拿下烟斗往里面塞上新的烟草,刚养好伤的老骨头不适合年轻人的狂欢,看着乳白的烟丝在黑夜中升起,吐出一个烟圈老军医莫名关心起这位年轻医生的个人生活起来。

"太累了,我想休息一会。"

将铁皮罐头里最后一点肉沫刮干净塞进嘴里,喝掉半壶水拯救被咸到发苦的舌头,看着篝火周围好吃好喝庆祝狂欢的士兵,很没形象的用袖子擦干净嘴,对于侵略者的胜利狂欢林安没有兴趣参加,她的灵魂同样伤痛衰老继续休息。

攻下亚眠后远在柏林的统帅们惊讶的眼睛都要掉了出来,和预想的苦战不同,在法国境内的战斗太过顺利了,顺利到他们以为自己活在梦里,原来号称欧洲最强陆军的法国竟是这样的不堪一击。

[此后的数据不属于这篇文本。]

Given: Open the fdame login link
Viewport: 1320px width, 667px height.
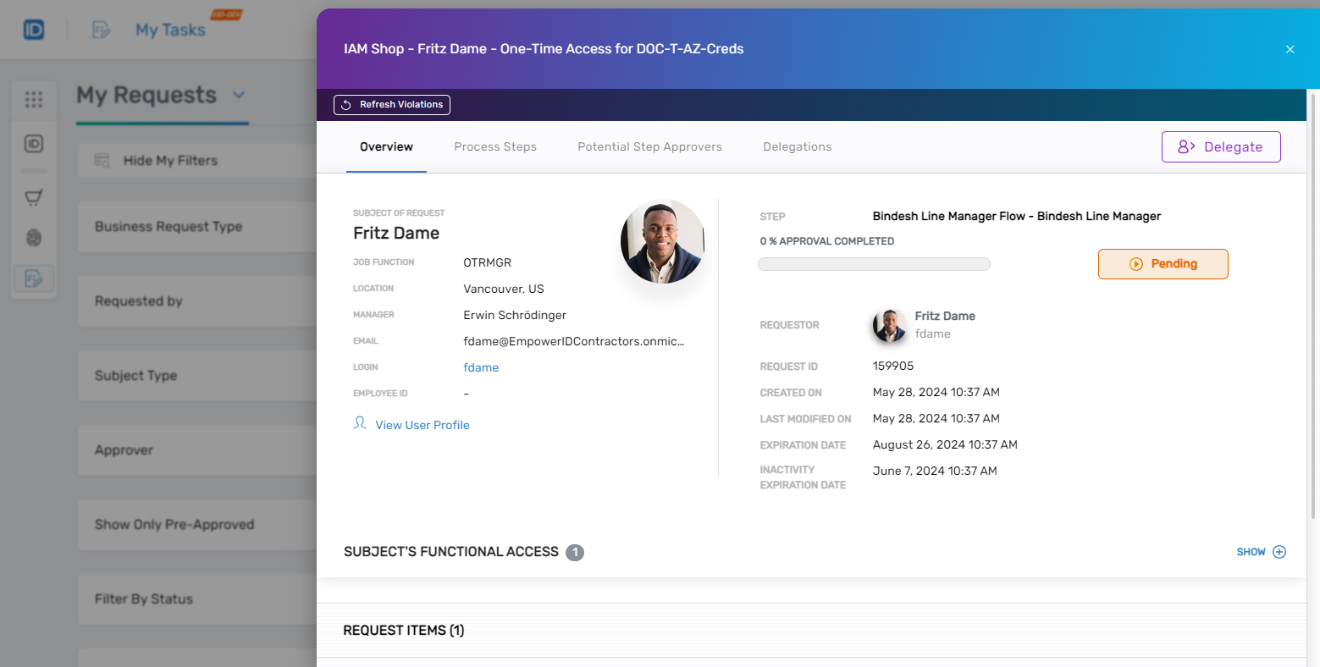Looking at the screenshot, I should [481, 367].
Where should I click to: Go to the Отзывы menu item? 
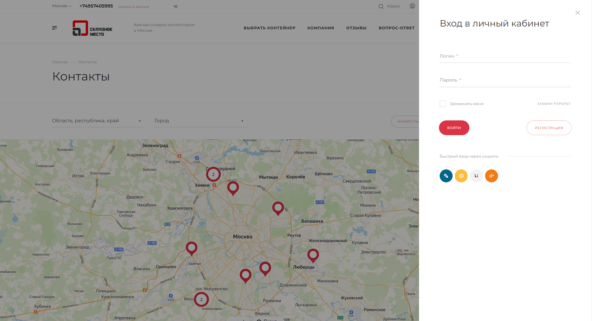coord(356,28)
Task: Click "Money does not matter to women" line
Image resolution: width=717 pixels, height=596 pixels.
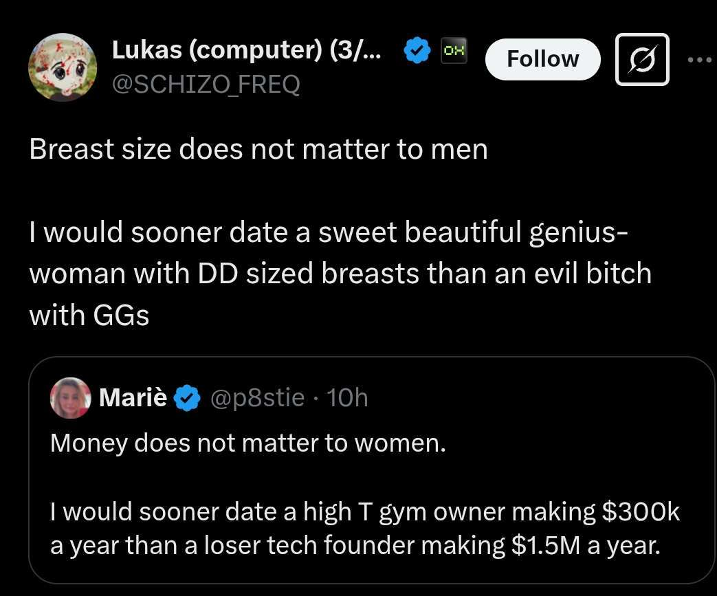Action: click(x=248, y=443)
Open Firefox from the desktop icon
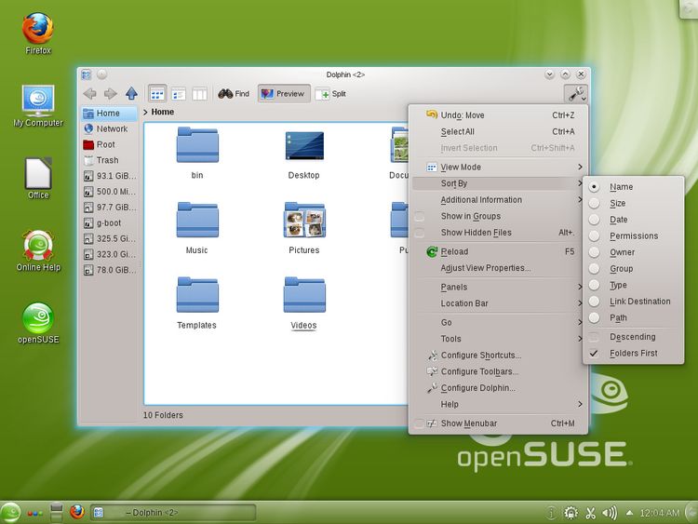698x524 pixels. click(37, 33)
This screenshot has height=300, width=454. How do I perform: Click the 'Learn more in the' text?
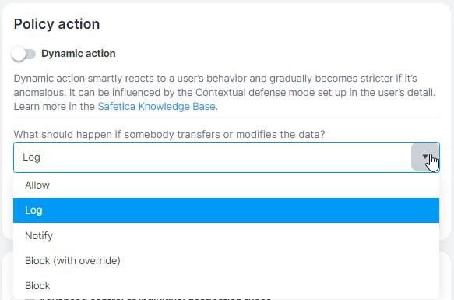[x=55, y=107]
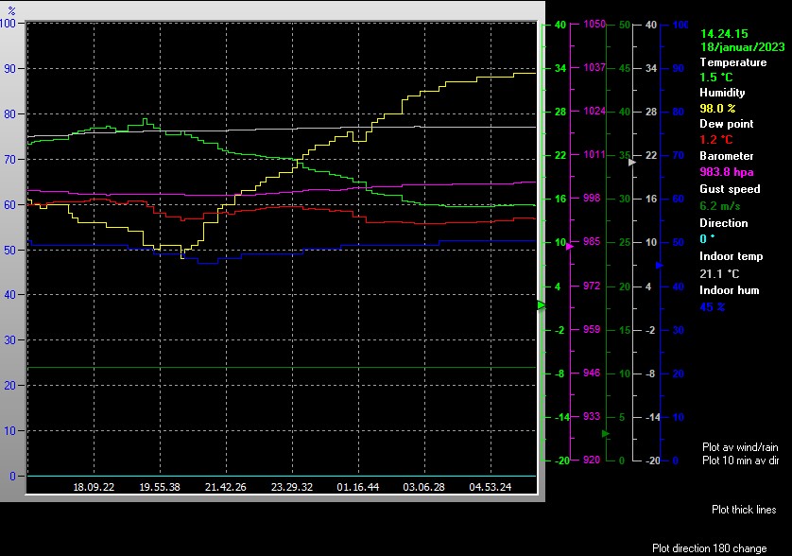Click the dark green gust speed arrow marker
Image resolution: width=792 pixels, height=556 pixels.
[x=606, y=434]
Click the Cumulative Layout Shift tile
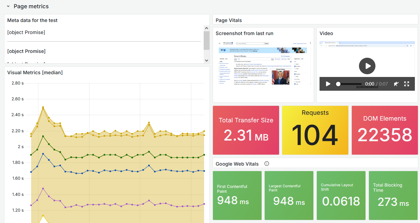The image size is (420, 223). pyautogui.click(x=341, y=196)
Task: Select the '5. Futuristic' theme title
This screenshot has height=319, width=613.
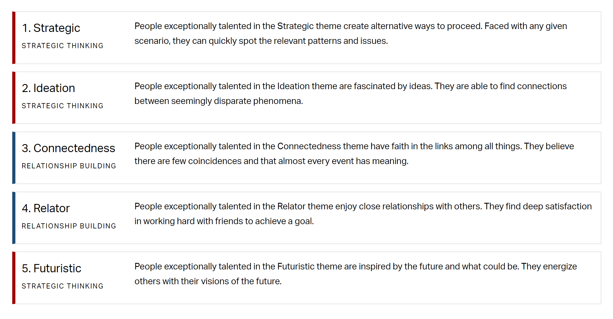Action: click(x=52, y=268)
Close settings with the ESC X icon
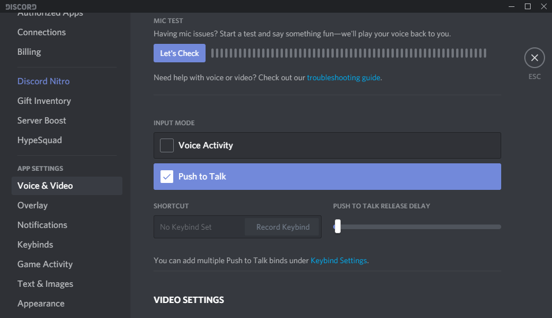The image size is (552, 318). [534, 58]
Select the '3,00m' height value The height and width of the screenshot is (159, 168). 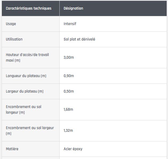tap(69, 57)
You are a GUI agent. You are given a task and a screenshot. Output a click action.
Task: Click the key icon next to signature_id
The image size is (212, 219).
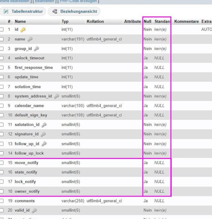[43, 134]
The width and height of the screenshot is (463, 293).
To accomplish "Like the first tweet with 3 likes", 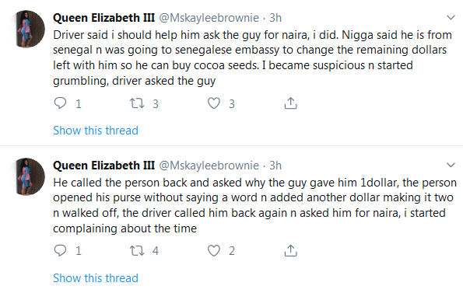I will click(214, 103).
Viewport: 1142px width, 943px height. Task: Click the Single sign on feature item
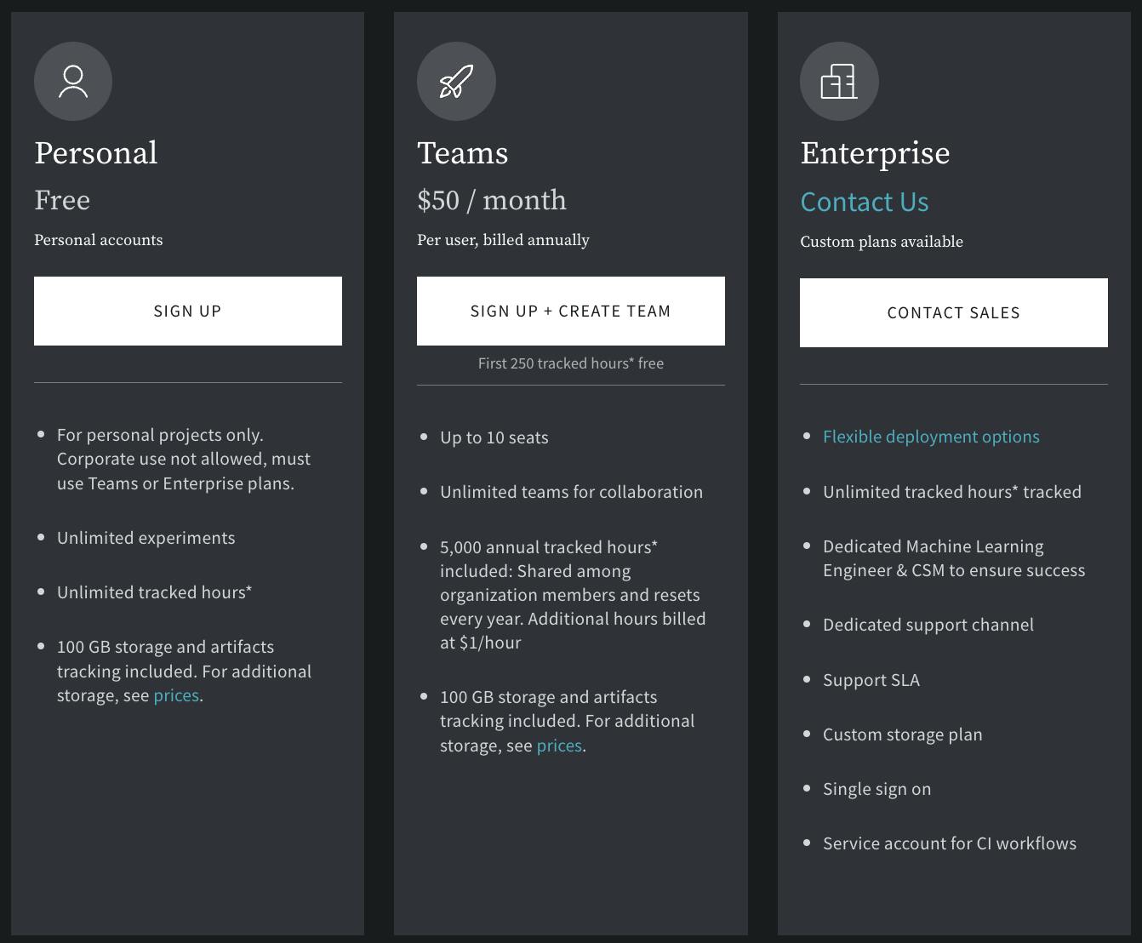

因为过于顺利,在古德里安带着坦克抵达英吉利海峡时,德军统帅部的高层们不得不重新指定作战计划。而这段没有命令的空闲时间,军官们都不约而同的给自己的士兵休了个小假,一群春风得意的年轻人聚在一起开始了属于他们的狂欢,当然这场狂欢背后是法国人民的泪水。

手风琴的声音随着夜风传来,丢掉空了的罐头盒林安看到了端着啤酒唱歌的士兵,他们在唱艾丽卡,德国的传统民歌,和莉莉玛莲并称二战德国代表歌曲,其地位相当于喀秋莎在苏联人一样。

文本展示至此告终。